Active Fund Management Isn't Dead Just Yet
Nomura’s purchase of a big US investment manager marks a sensible break from the recent heady auctions for private capital firms.
Nomura Holdings Inc.’s $1.8 billion agreement this week has a lot to do with what’s happening in private equity.
Photographer: Kiyoshi Ota/Bloomberg
It’s quite easy to do bad deals in asset management. Option one, overpay for a private capital business in the aggressive dash for growth. Option two, defensively merge your existing fund manager with a regional peer and botch the integration as you try to make savings.

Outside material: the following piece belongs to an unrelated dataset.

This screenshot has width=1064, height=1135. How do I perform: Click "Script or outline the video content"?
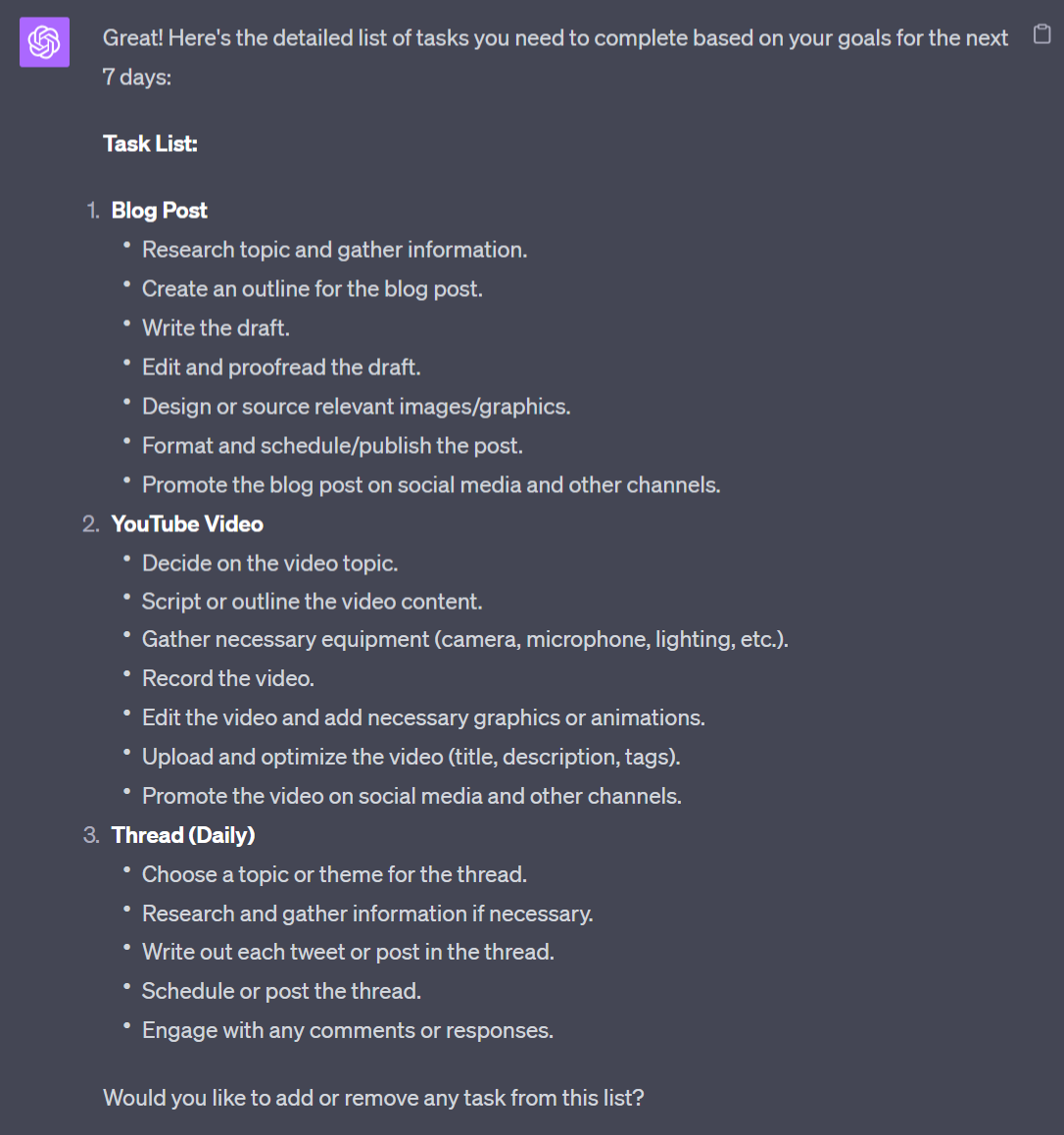(312, 602)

Against that backdrop, Nomura Holdings Inc.’s decision to acquire a cheap US public-markets manager with minimal overlap stands as an oddity. Maybe there’s some logic in buying what everyone else is trying to sell.
The investment industry’s well-known problem is that active fund management is trapped between low-fee passive funds and high-charging alternative strategies promising juicy returns like hedge funds and private equity. This “barbell,” as Oliver Wyman LLC’s Huw van Steenis named the phenomenon, isn’t easy to deal with if you’re already a big active player. Lately, it’s spawned acquisitions of private capital firms. BlackRock Inc. agreed to pay $13 billion for infrastructure investor Global Infrastructure Partners and $12 billion for private credit manager HPS Investment Partners LLC last year — high prices relative to the near-term fee income obtained.